(Stored records)
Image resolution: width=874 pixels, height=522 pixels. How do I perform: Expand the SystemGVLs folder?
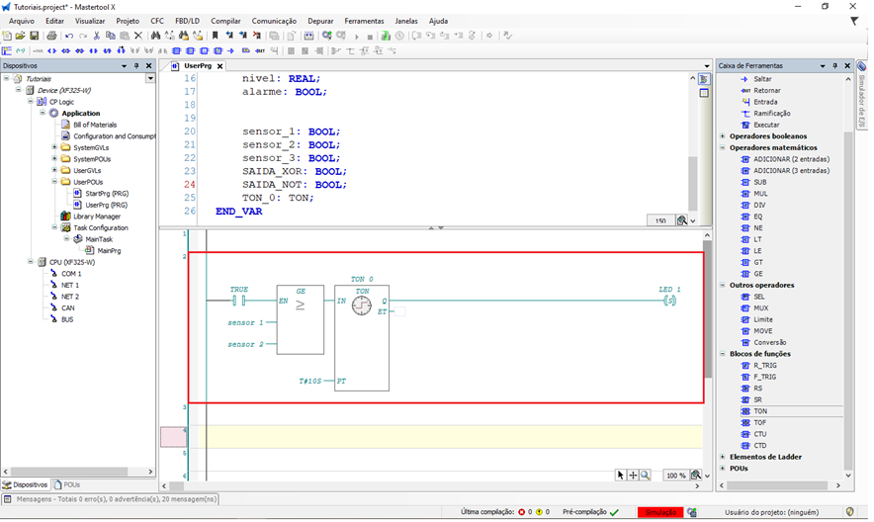[x=54, y=147]
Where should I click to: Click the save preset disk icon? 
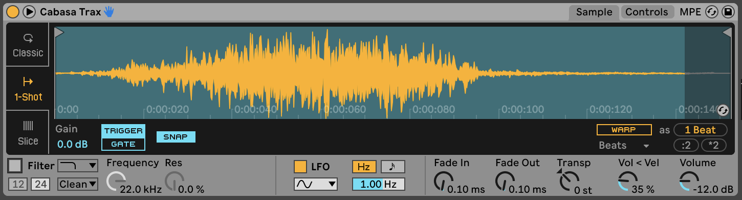[728, 12]
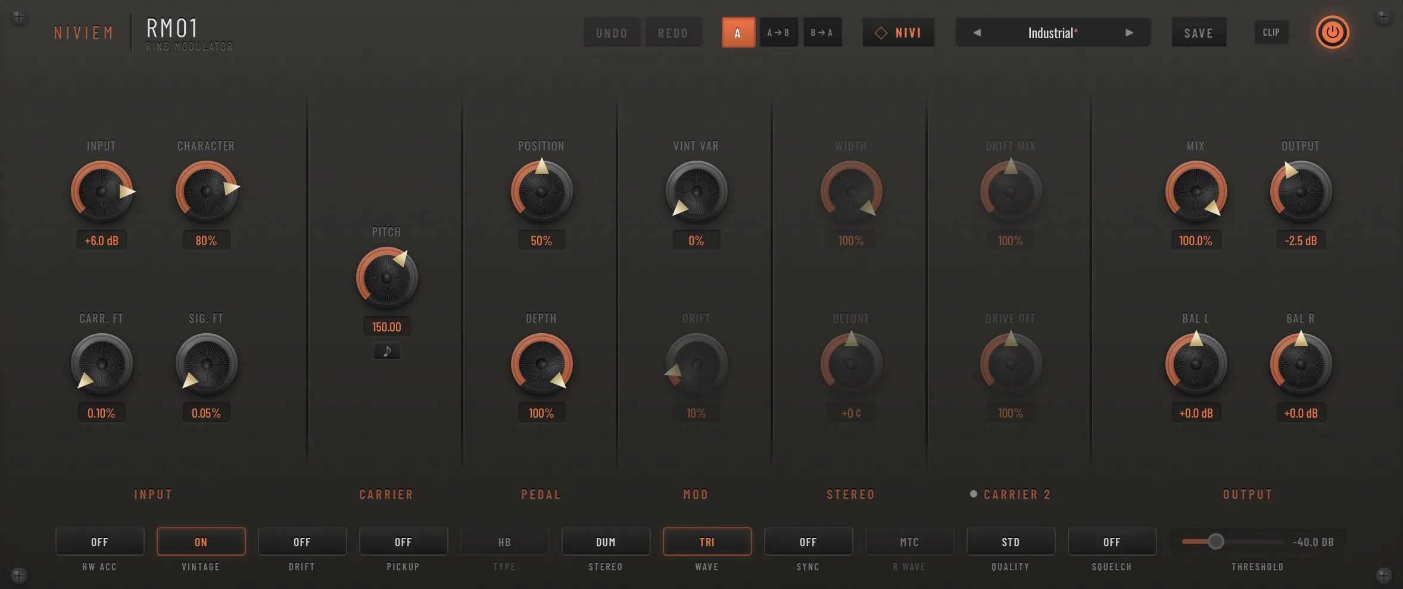
Task: Click the SAVE preset button
Action: click(x=1199, y=33)
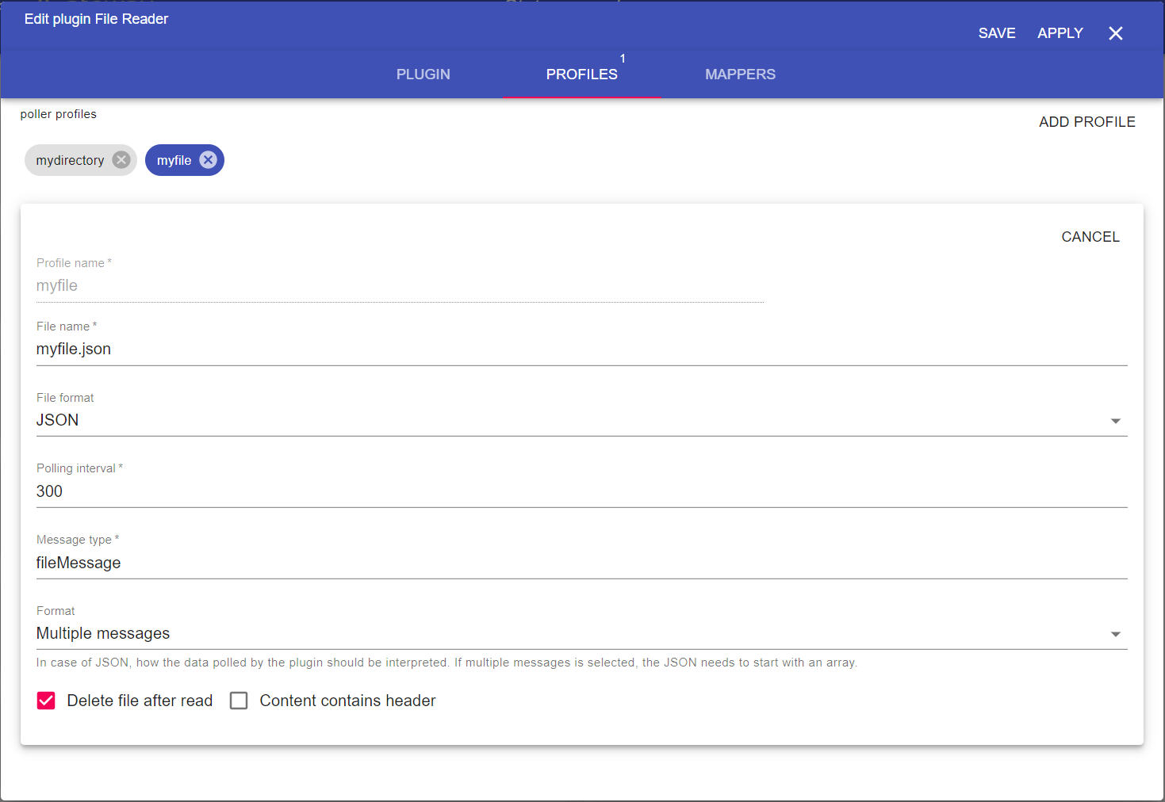Enable Content contains header checkbox
Screen dimensions: 1165x802
239,701
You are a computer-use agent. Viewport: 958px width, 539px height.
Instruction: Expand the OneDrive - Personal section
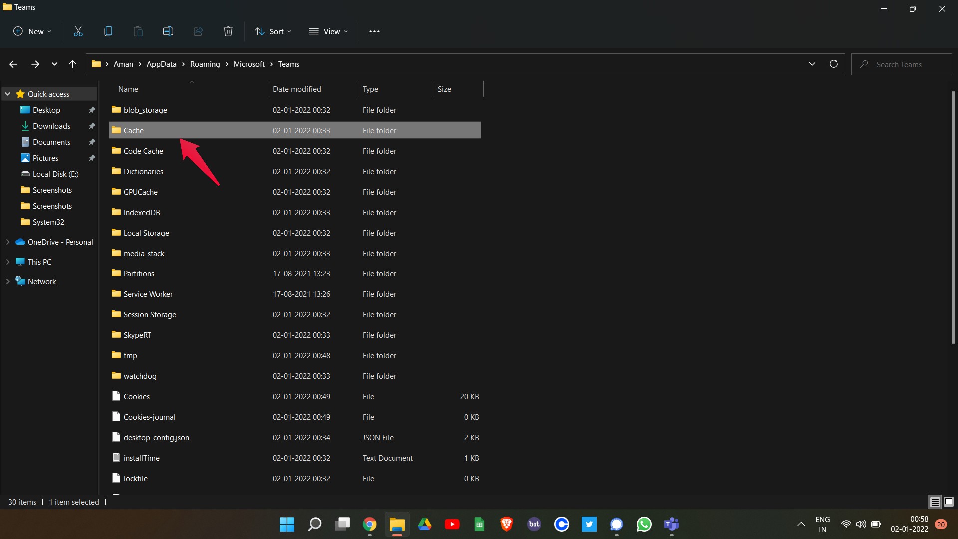pyautogui.click(x=8, y=242)
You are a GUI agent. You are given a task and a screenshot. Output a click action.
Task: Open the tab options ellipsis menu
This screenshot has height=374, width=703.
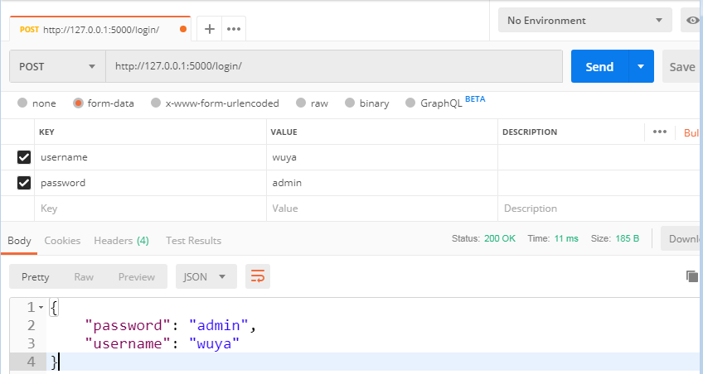(x=234, y=29)
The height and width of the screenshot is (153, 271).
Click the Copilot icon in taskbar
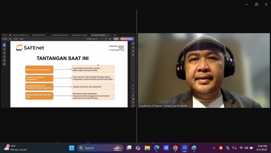(x=138, y=148)
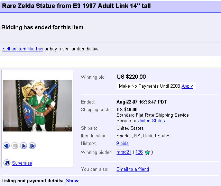Apply for the no-payments-until-2008 offer
Screen dimensions: 221x186
[187, 86]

## Exercise details
Every line from the one that holds "Where should I" to the last line of the records above goes into the answer, exactly as written; nothing else does, and no picture does either.

## Answer area
Where should I click to: Click the save preset disk icon? 
[728, 12]
Task: Click the SAVE preset button
Action: click(x=1199, y=33)
Enable Content contains header checkbox
Screen dimensions: 1165x802
239,701
You are a computer-use agent. Viewport: 958px width, 539px height.
Instruction: Expand the OneDrive - Personal section
pyautogui.click(x=8, y=242)
You are a GUI agent. You are given a task and a screenshot. Output a click action.
Task: Open the tab options ellipsis menu
This screenshot has height=374, width=703.
(x=234, y=29)
The height and width of the screenshot is (153, 271).
Click the Copilot icon in taskbar
(x=138, y=148)
Apply for the no-payments-until-2008 offer
Screen dimensions: 221x186
[187, 86]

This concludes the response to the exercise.